Wann ist ein Geschäftsführer Arbeitnehmer?
„Wann ist ein Mann ein Mann?“ lautete die eindringliche Frage von Herbert Grönemeyer. „Wann ist ein Geschäftsführer ein Geschäftsführer?“ könnte man in Anlehnung an Grönemeyer fragen, wenn man sich das Urteil des Bundesarbeitsgerichts vom 17.06.2020 – 7 AZR 398/18 – zu Gemüte führt. Oder anders gefragt: wann ist ein Geschäftsführer Dienstnehmer und wann ist er Arbeitnehmer? Das BAG befasst sich in seinem Urteil mit der jahrzehntealten Frage, ob der Geschäftsführer einer GmbH als freier Dienstnehmer einzustufen ist, auf den die arbeitsrechtlichen Schutzgesetze keine Anwendung finden oder ob er auch Arbeitnehmer sein kann. In letzterem Fall kann er sich nach einer Kündigung auf das Kündigungsschutzgesetz sowie auf die sonstigen Arbeitnehmerschutzgesetze berufen. In seinem Urteil vom 17.06.2020 gibt das Bundesarbeitsgericht hierzu wichtige Fingerzeige, die sich GmbH-Geschäftsführer in einer Exit-Situation zunutze machen können.
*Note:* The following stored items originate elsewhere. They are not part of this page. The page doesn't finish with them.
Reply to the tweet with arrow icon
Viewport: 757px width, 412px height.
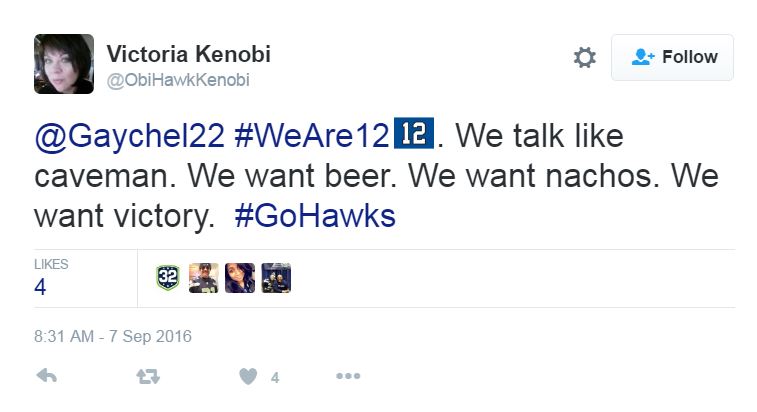point(46,376)
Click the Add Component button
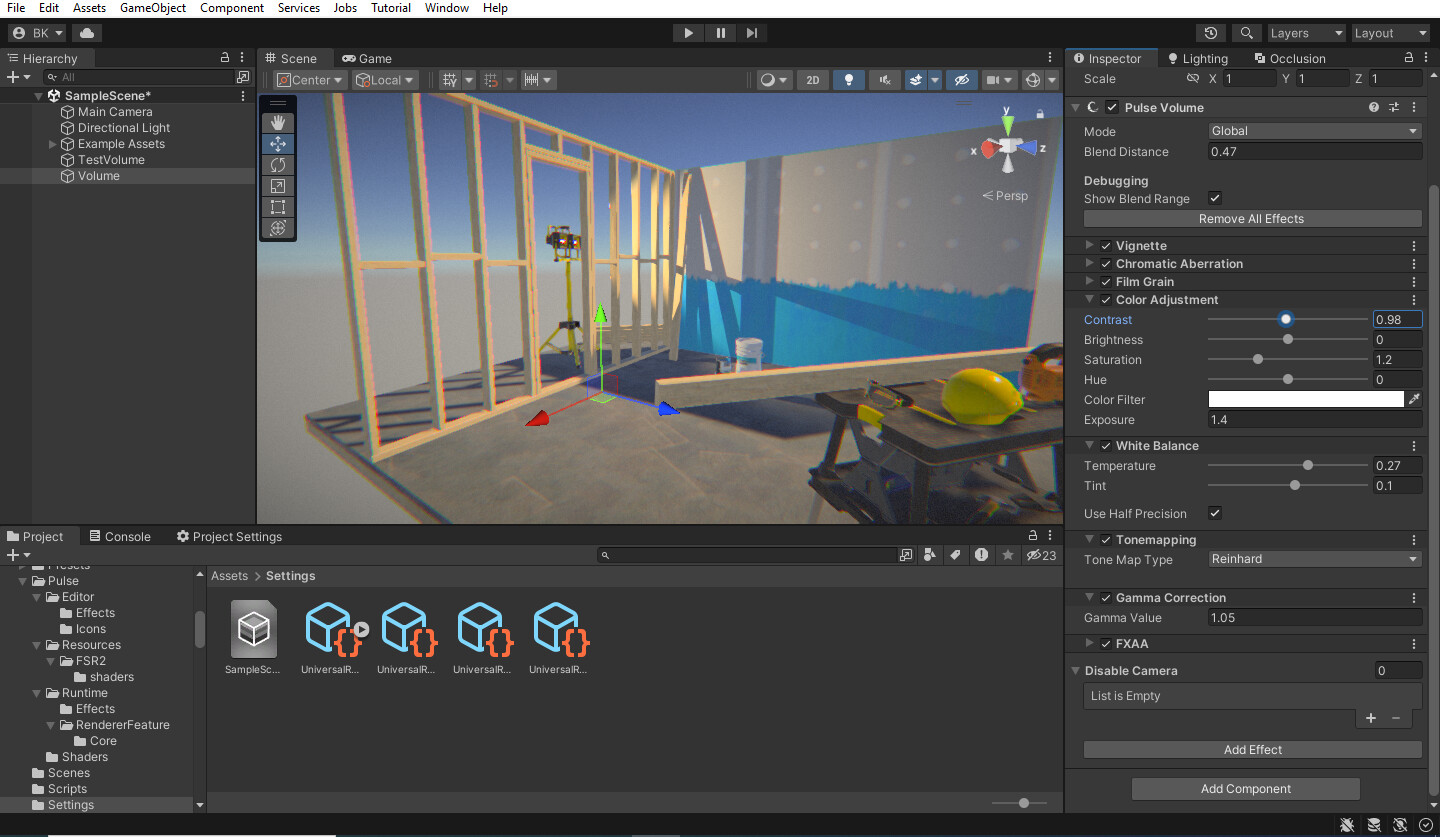The height and width of the screenshot is (837, 1440). pos(1245,788)
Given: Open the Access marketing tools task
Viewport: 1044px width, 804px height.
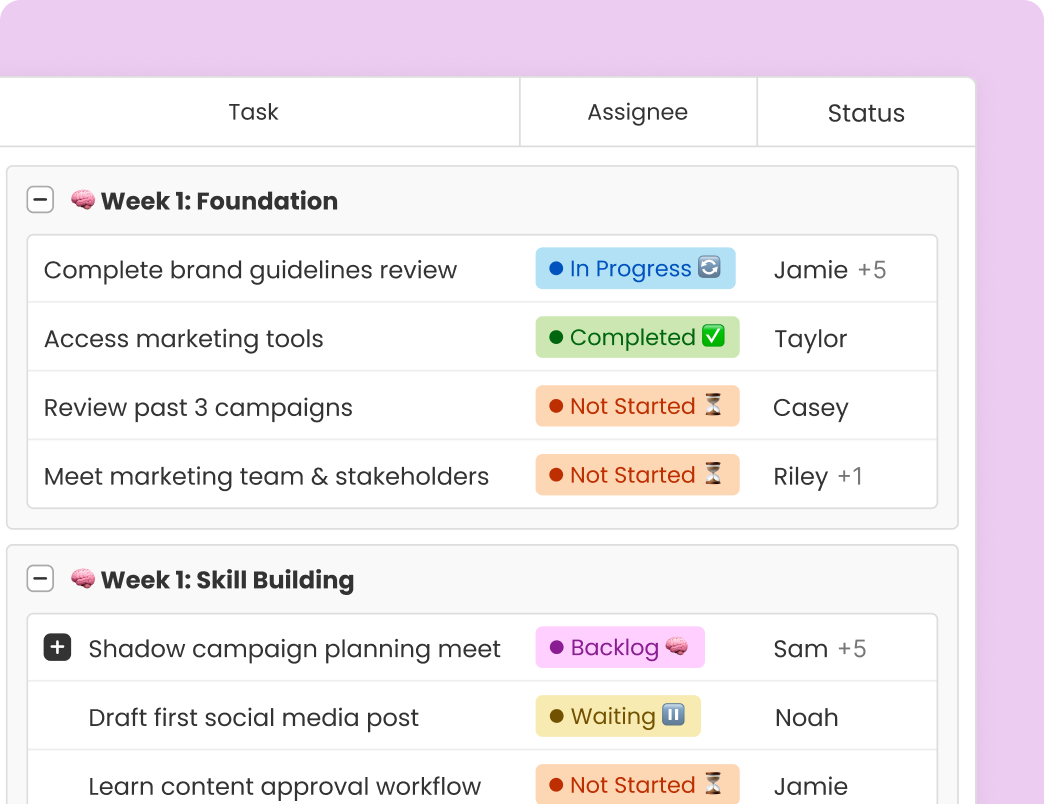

Geschäftsführer einer GmbH sind nach deutschem Rechtsverständnis grundsätzlich keine Arbeitnehmer. Seit jeher geht der Bundesgerichtshof davon aus, dass Geschäftsführer einer GmbH „im Lager des Arbeitgebers“ stehen und deshalb nicht selbst Arbeitnehmer sein können. Diese Differenzierung kennt man in ausländischen Rechtsordnungen nicht und findet auch bei den deutschen Rechtsanwendern wenig Beachtung. So werden Geschäftsführerverträge nicht selten als Arbeitsverhältnis bezeichnet oder es finden sich in Geschäftsführerverträgen Klauseln, die nur für ein Arbeitsverhältnis passen. Die Trennschärfe zwischen Dienstvertrag und Arbeitsvertrag lässt in der Praxis also häufig zu wünschen übrig, obwohl mit der Weichenstellung für ein Dienst- oder aber ein Arbeitsverhältnis erhebliche Konsequenzen verbunden sind.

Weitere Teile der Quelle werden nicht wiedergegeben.